[EXERCISE DIRECTIONS]: The entries that follow need to be printed exactly as they are, minus any pictures.

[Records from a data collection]
_ _ _ _ _

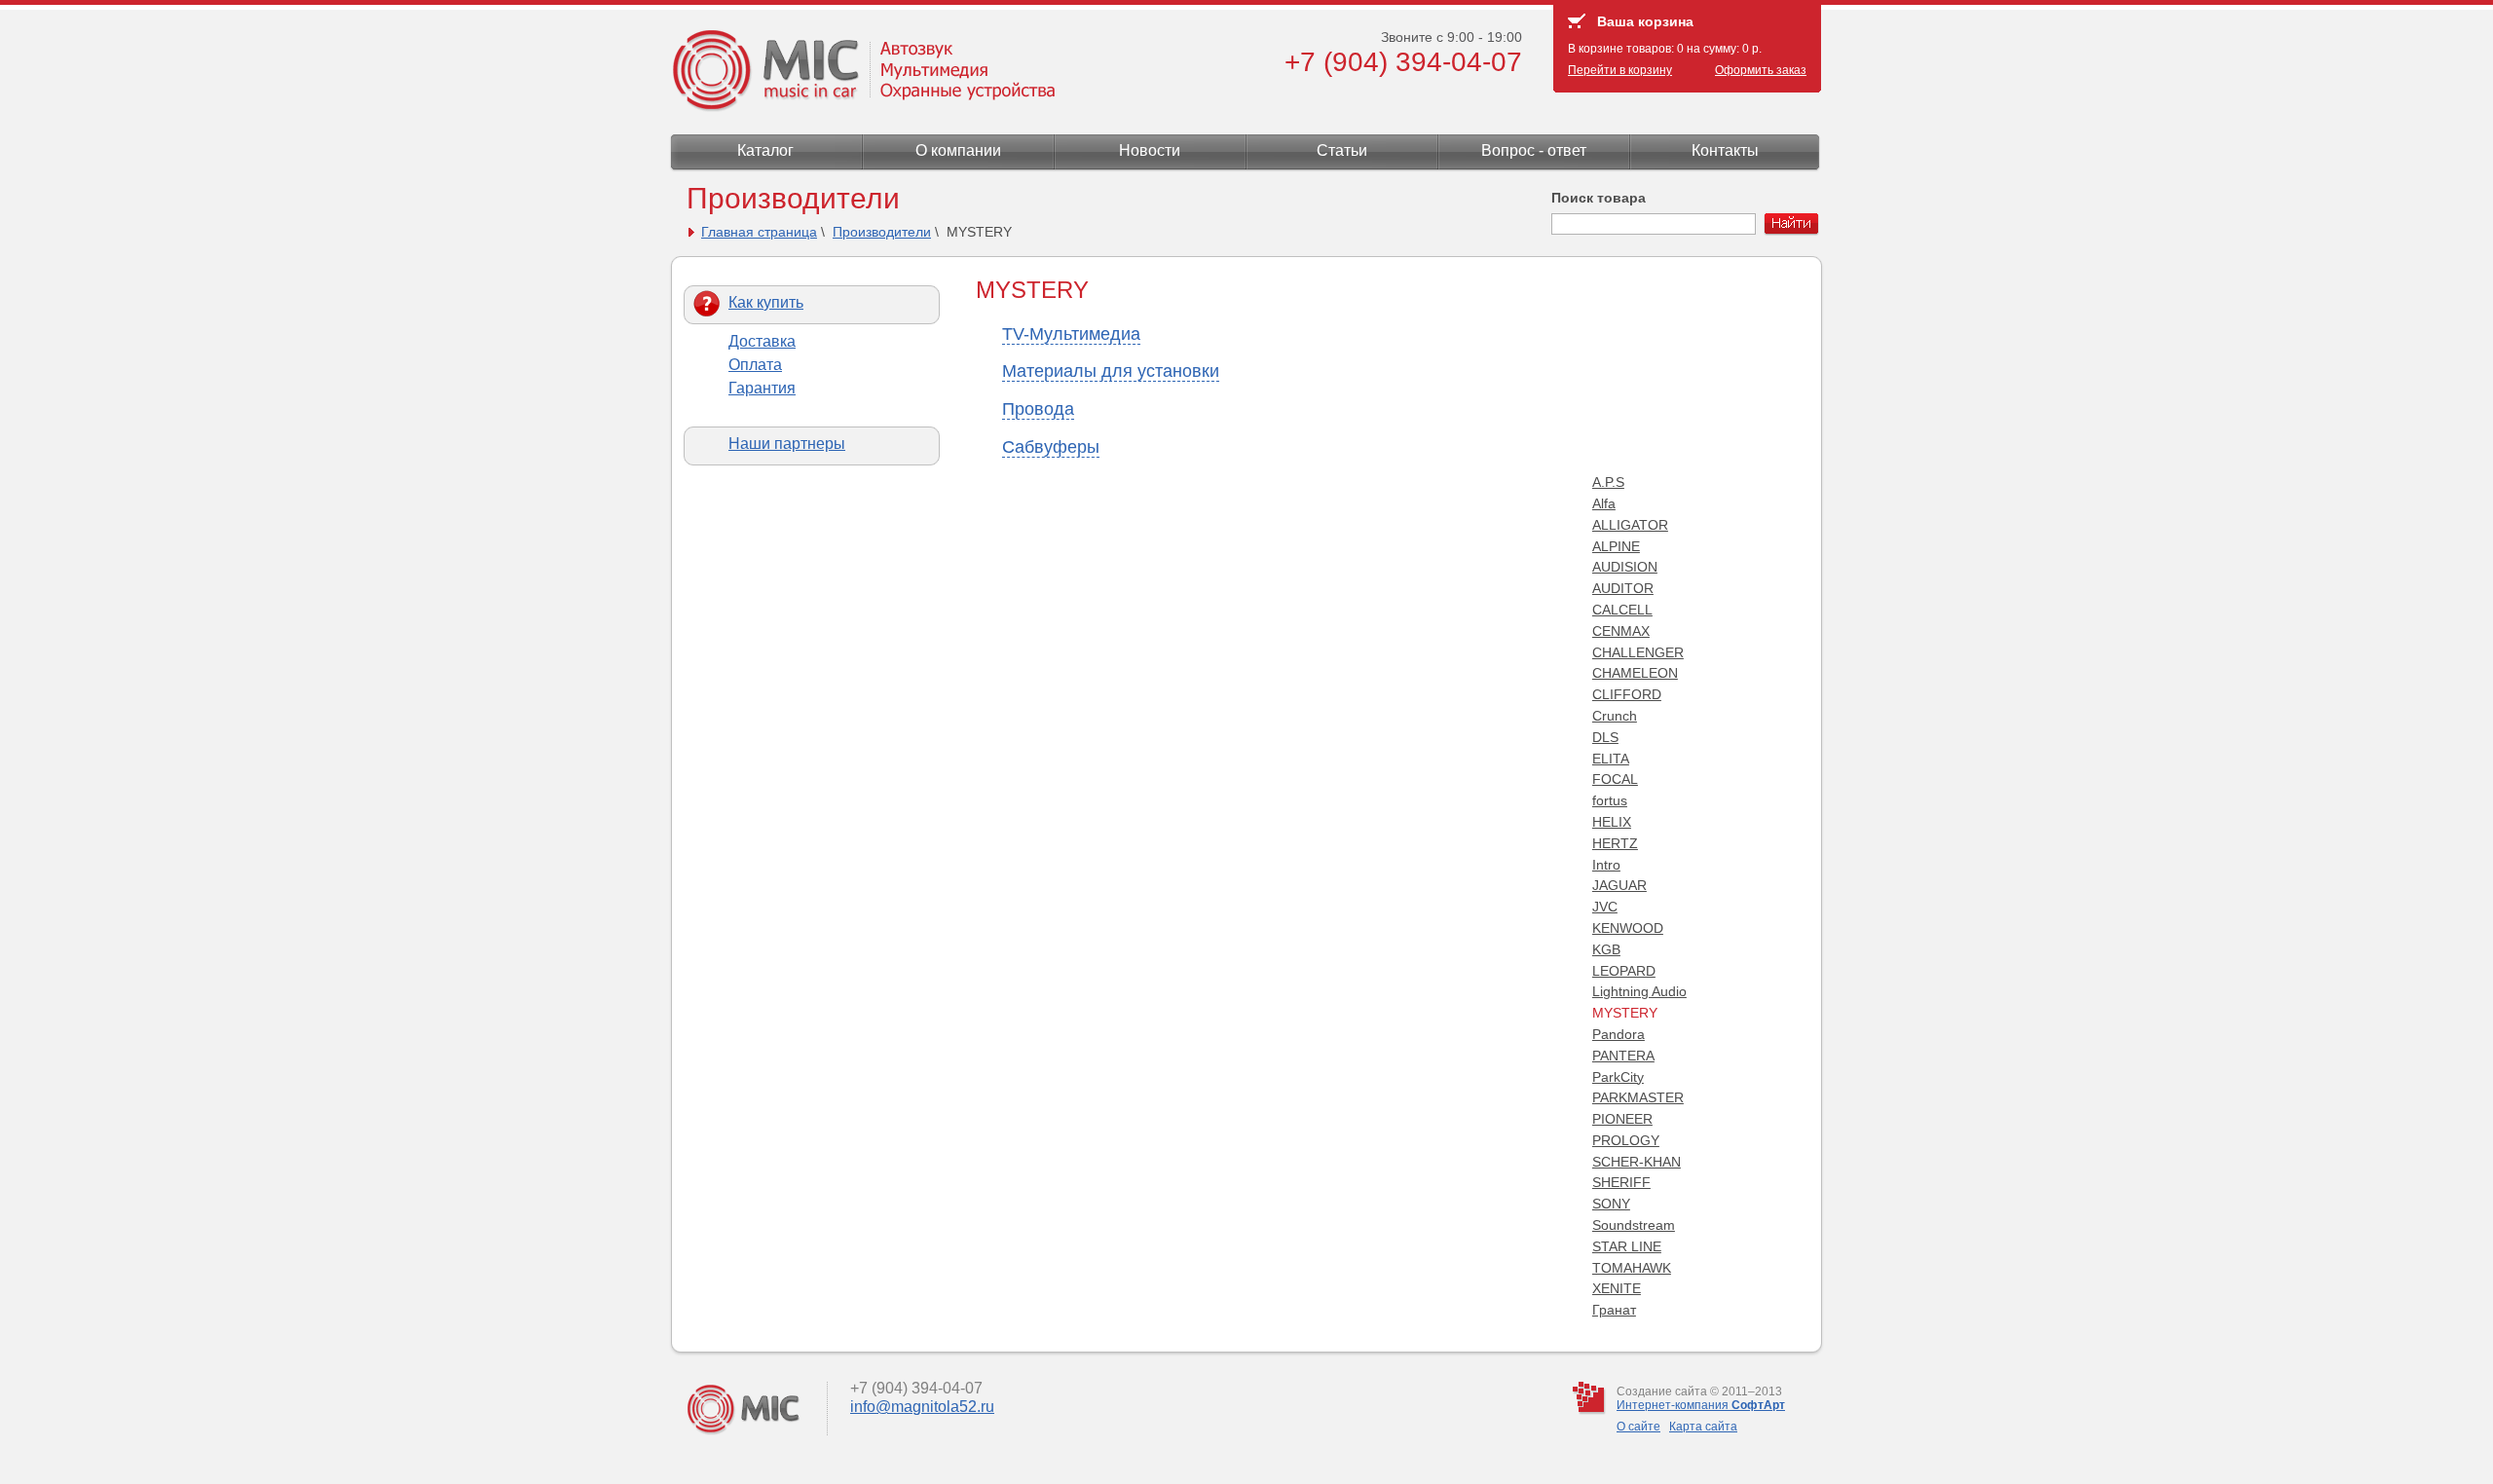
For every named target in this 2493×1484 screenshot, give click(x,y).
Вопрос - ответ (1533, 150)
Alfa (1604, 503)
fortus (1609, 800)
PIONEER (1622, 1119)
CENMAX (1621, 631)
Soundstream (1633, 1225)
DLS (1605, 737)
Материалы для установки (1110, 371)
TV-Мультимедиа (1071, 334)
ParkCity (1618, 1077)
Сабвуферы (1050, 447)
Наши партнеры (786, 443)
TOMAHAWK (1631, 1268)
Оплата (755, 364)
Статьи (1342, 150)
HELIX (1611, 822)
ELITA (1610, 758)
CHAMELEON (1635, 673)
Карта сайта (1703, 1426)
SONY (1611, 1203)
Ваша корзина (1645, 21)
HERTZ (1615, 843)
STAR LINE (1626, 1246)
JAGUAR (1619, 885)
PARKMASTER (1638, 1097)
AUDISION (1624, 567)
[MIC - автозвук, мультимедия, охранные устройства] (862, 106)
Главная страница (759, 232)
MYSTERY (1624, 1012)
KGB (1606, 949)
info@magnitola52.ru (922, 1406)
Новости (1149, 150)
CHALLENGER (1638, 652)
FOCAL (1615, 779)
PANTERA (1623, 1055)
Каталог (765, 150)
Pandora (1618, 1034)
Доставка (762, 341)
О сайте (1638, 1426)
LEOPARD (1624, 971)
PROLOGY (1625, 1140)
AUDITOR (1623, 588)
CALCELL (1622, 609)
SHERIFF (1621, 1182)
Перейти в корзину (1620, 70)
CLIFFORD (1626, 694)
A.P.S (1608, 482)
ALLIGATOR (1630, 525)
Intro (1606, 864)
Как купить (765, 302)
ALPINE (1616, 546)
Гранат (1614, 1309)
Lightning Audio (1639, 991)
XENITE (1616, 1288)
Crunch (1614, 715)
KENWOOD (1627, 928)
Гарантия (762, 388)
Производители (882, 232)
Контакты (1725, 150)
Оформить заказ (1760, 70)
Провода (1038, 409)
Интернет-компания (1701, 1405)
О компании (958, 150)
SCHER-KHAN (1636, 1161)
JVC (1605, 906)
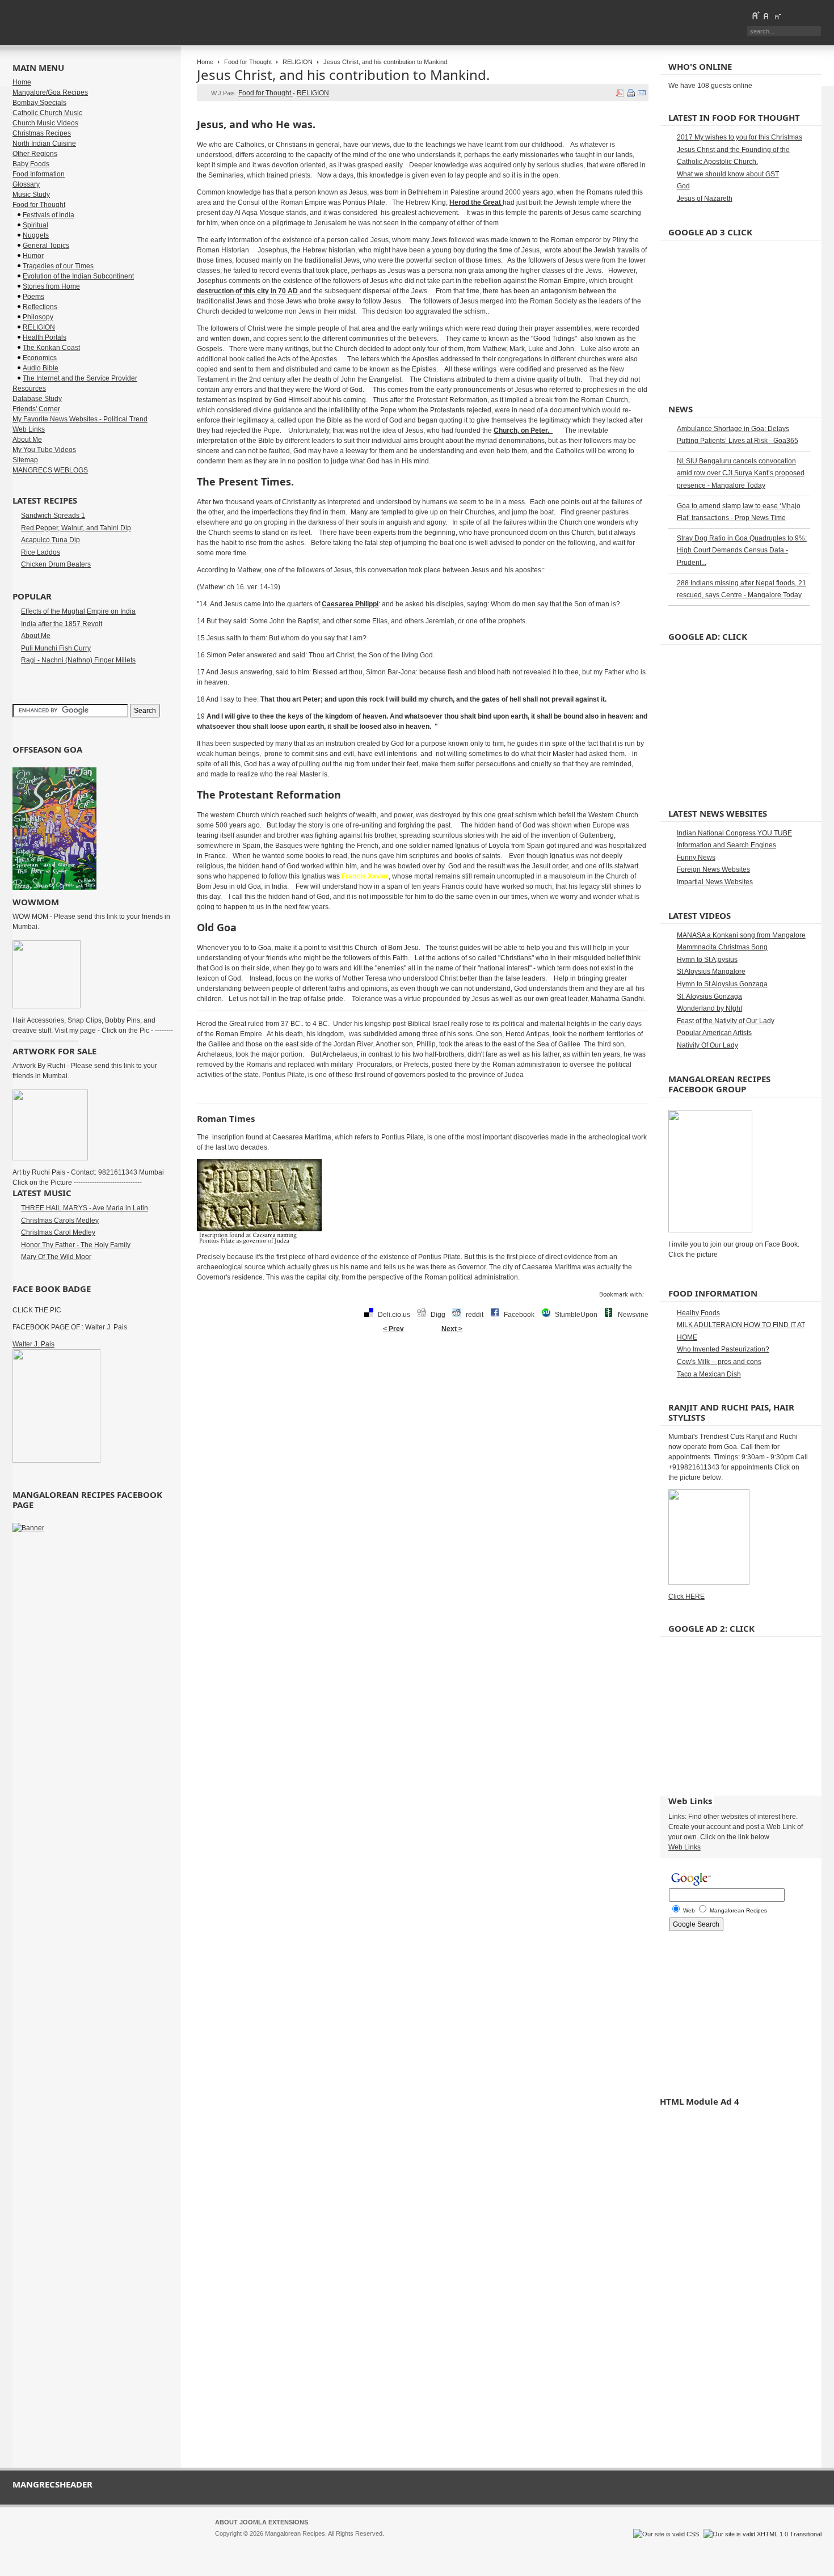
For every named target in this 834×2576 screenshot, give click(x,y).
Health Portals (44, 337)
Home (205, 61)
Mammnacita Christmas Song (722, 947)
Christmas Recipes (41, 133)
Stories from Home (51, 286)
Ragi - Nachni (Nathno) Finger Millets (78, 660)
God (683, 186)
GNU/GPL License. (365, 2543)
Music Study (31, 195)
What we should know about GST (728, 174)
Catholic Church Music (47, 113)
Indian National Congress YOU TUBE (734, 833)
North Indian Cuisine (44, 143)
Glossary (26, 184)
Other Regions (34, 154)
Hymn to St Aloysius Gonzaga (722, 984)
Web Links (28, 429)
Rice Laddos (40, 552)
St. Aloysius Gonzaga (709, 996)
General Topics (46, 246)
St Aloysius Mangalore (711, 971)
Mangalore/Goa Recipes (50, 92)
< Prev (393, 1329)
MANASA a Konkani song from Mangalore (741, 935)
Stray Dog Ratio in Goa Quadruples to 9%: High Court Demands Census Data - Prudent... (742, 550)
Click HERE (686, 1597)
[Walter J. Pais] (56, 1460)
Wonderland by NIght (709, 1008)
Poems (33, 297)
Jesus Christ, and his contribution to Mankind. (343, 74)
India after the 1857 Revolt (61, 624)
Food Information (38, 174)
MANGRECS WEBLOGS (50, 470)
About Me (27, 440)
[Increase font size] (755, 15)
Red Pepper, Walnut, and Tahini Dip (76, 528)
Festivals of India (48, 215)
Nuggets (36, 235)
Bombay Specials (39, 103)
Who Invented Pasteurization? (723, 1349)
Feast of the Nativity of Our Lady (725, 1021)
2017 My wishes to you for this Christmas (739, 137)
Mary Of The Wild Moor (56, 1257)
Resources (29, 388)
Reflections (40, 307)
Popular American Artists (714, 1033)
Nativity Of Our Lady (707, 1045)
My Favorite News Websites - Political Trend (80, 419)
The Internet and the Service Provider (80, 378)
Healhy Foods (698, 1313)
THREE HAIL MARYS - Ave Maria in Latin (84, 1208)
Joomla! (226, 2543)
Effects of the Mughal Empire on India (78, 611)
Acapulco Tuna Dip (50, 540)
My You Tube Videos (44, 450)
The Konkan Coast (51, 348)
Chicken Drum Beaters (56, 564)
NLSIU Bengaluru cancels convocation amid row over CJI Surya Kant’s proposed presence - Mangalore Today (740, 473)
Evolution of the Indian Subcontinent (78, 276)
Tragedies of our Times (58, 266)
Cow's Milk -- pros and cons (719, 1362)
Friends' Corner (36, 409)
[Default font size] (766, 15)
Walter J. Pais (33, 1344)
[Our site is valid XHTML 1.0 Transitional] (763, 2534)
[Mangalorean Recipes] (74, 22)
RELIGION (298, 61)
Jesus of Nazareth (704, 198)
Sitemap (25, 460)
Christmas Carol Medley (58, 1232)
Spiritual (35, 225)
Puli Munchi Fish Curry (56, 648)
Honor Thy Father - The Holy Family (75, 1245)
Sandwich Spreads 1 (53, 516)
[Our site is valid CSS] (667, 2534)
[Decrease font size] (777, 15)
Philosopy (38, 317)
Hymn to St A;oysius (707, 960)
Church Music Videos (45, 123)
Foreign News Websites (713, 869)
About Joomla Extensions (261, 2522)
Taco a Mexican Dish (709, 1374)
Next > (451, 1329)
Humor (33, 256)
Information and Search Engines (726, 845)
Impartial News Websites (715, 882)
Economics (40, 358)
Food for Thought (248, 61)
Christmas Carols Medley (60, 1220)
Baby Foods (30, 164)
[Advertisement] (422, 1375)
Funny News (696, 858)
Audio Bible (40, 368)
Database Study (37, 399)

_ _ _ _ _

[ANSWER]:
For every named target in this 2493×1484 screenshot, give click(x,y).
Вопрос - ответ (1533, 150)
Alfa (1604, 503)
fortus (1609, 800)
PIONEER (1622, 1119)
CENMAX (1621, 631)
Soundstream (1633, 1225)
DLS (1605, 737)
Материалы для установки (1110, 371)
TV-Мультимедиа (1071, 334)
ParkCity (1618, 1077)
Сабвуферы (1050, 447)
Наши партнеры (786, 443)
TOMAHAWK (1631, 1268)
Оплата (755, 364)
Статьи (1342, 150)
HELIX (1611, 822)
ELITA (1610, 758)
CHAMELEON (1635, 673)
Карта сайта (1703, 1426)
SONY (1611, 1203)
Ваша корзина (1645, 21)
HERTZ (1615, 843)
STAR LINE (1626, 1246)
JAGUAR (1619, 885)
PARKMASTER (1638, 1097)
AUDISION (1624, 567)
[MIC - автозвук, мультимедия, охранные устройства] (862, 106)
Главная страница (759, 232)
MYSTERY (1624, 1012)
KGB (1606, 949)
info@magnitola52.ru (922, 1406)
Новости (1149, 150)
CHALLENGER (1638, 652)
FOCAL (1615, 779)
PANTERA (1623, 1055)
Каталог (765, 150)
Pandora (1618, 1034)
Доставка (762, 341)
О сайте (1638, 1426)
LEOPARD (1624, 971)
PROLOGY (1625, 1140)
AUDITOR (1623, 588)
CALCELL (1622, 609)
SHERIFF (1621, 1182)
Перейти в корзину (1620, 70)
CLIFFORD (1626, 694)
A.P.S (1608, 482)
ALLIGATOR (1630, 525)
Intro (1606, 864)
Как купить (765, 302)
ALPINE (1616, 546)
Гранат (1614, 1309)
Lightning Audio (1639, 991)
XENITE (1616, 1288)
Crunch (1614, 715)
KENWOOD (1627, 928)
Гарантия (762, 388)
Производители (882, 232)
Контакты (1725, 150)
Оформить заказ (1760, 70)
Провода (1038, 409)
Интернет-компания (1701, 1405)
О компании (958, 150)
SCHER-KHAN (1636, 1161)
JVC (1605, 906)
For every named target in this 834×2576 screenshot, give click(x,y).
Health Portals (44, 337)
Home (205, 61)
Mammnacita Christmas Song (722, 947)
Christmas Recipes (41, 133)
Stories from Home (51, 286)
Ragi - Nachni (Nathno) Finger Millets (78, 660)
God (683, 186)
GNU/GPL License. (365, 2543)
Music Study (31, 195)
What we should know about GST (728, 174)
Catholic Church Music (47, 113)
Indian National Congress YOU TUBE (734, 833)
North Indian Cuisine (44, 143)
Glossary (26, 184)
Other Regions (34, 154)
Hymn to St Aloysius Gonzaga (722, 984)
Web Links (28, 429)
Rice Laddos (40, 552)
St. Aloysius Gonzaga (709, 996)
General Topics (46, 246)
St Aloysius Mangalore (711, 971)
Mangalore/Goa Recipes (50, 92)
< Prev (393, 1329)
MANASA a Konkani song from Mangalore (741, 935)
Stray Dog Ratio in Goa Quadruples to 9%: High Court Demands Census Data - Prudent... (742, 550)
Click HERE (686, 1597)
[Walter J. Pais] (56, 1460)
Wonderland by NIght (709, 1008)
Poems (33, 297)
Jesus Christ, and his contribution to Mankind. (343, 74)
India after the 1857 Revolt (61, 624)
Food Information (38, 174)
MANGRECS WEBLOGS (50, 470)
About Me (27, 440)
[Increase font size] (755, 15)
Red Pepper, Walnut, and Tahini Dip (76, 528)
Festivals of India (48, 215)
Nuggets (36, 235)
Bombay Specials (39, 103)
Who Invented Pasteurization? (723, 1349)
Feast of the Nativity of Our Lady (725, 1021)
2017 My wishes to you for this Christmas (739, 137)
Mary Of The Wild Moor (56, 1257)
Resources (29, 388)
Reflections (40, 307)
Popular American Artists (714, 1033)
Nativity Of Our Lady (707, 1045)
My Favorite News Websites - Political Trend (80, 419)
The Internet and the Service Provider (80, 378)
Healhy Foods (698, 1313)
THREE HAIL MARYS - Ave Maria in Latin (84, 1208)
Joomla! (226, 2543)
Effects of the Mughal Empire on India (78, 611)
Acapulco Tuna Dip (50, 540)
My You Tube Videos (44, 450)
The Konkan Coast (51, 348)
Chicken Drum Beaters (56, 564)
NLSIU Bengaluru cancels convocation amid row over CJI Surya Kant’s proposed presence - Mangalore Today (740, 473)
Evolution of the Indian Subcontinent (78, 276)
Tragedies of our Times (58, 266)
Cow's Milk -- pros and cons (719, 1362)
Friends' Corner (36, 409)
[Default font size] (766, 15)
Walter J. Pais (33, 1344)
[Our site is valid XHTML 1.0 Transitional] (763, 2534)
[Mangalorean Recipes] (74, 22)
RELIGION (298, 61)
Jesus of Nazareth (704, 198)
Sitemap (25, 460)
Christmas Carol Medley (58, 1232)
Spiritual (35, 225)
Puli Munchi Fish Curry (56, 648)
Honor Thy Father - The Holy Family (75, 1245)
Sandwich Spreads 1 (53, 516)
[Our site is valid CSS] (667, 2534)
[Decrease font size] (777, 15)
Philosopy (38, 317)
Hymn to St A;oysius (707, 960)
Church Music Videos (45, 123)
Foreign News Websites (713, 869)
About Joomla Extensions (261, 2522)
Taco a Mexican Dish (709, 1374)
Next > (451, 1329)
Humor (33, 256)
Information and Search Engines (726, 845)
Impartial News Websites (715, 882)
Economics (40, 358)
Food for Thought (248, 61)
Christmas Carols Medley (60, 1220)
Baby Foods (30, 164)
[Advertisement] (422, 1375)
Funny News (696, 858)
Audio Bible (40, 368)
Database Study (37, 399)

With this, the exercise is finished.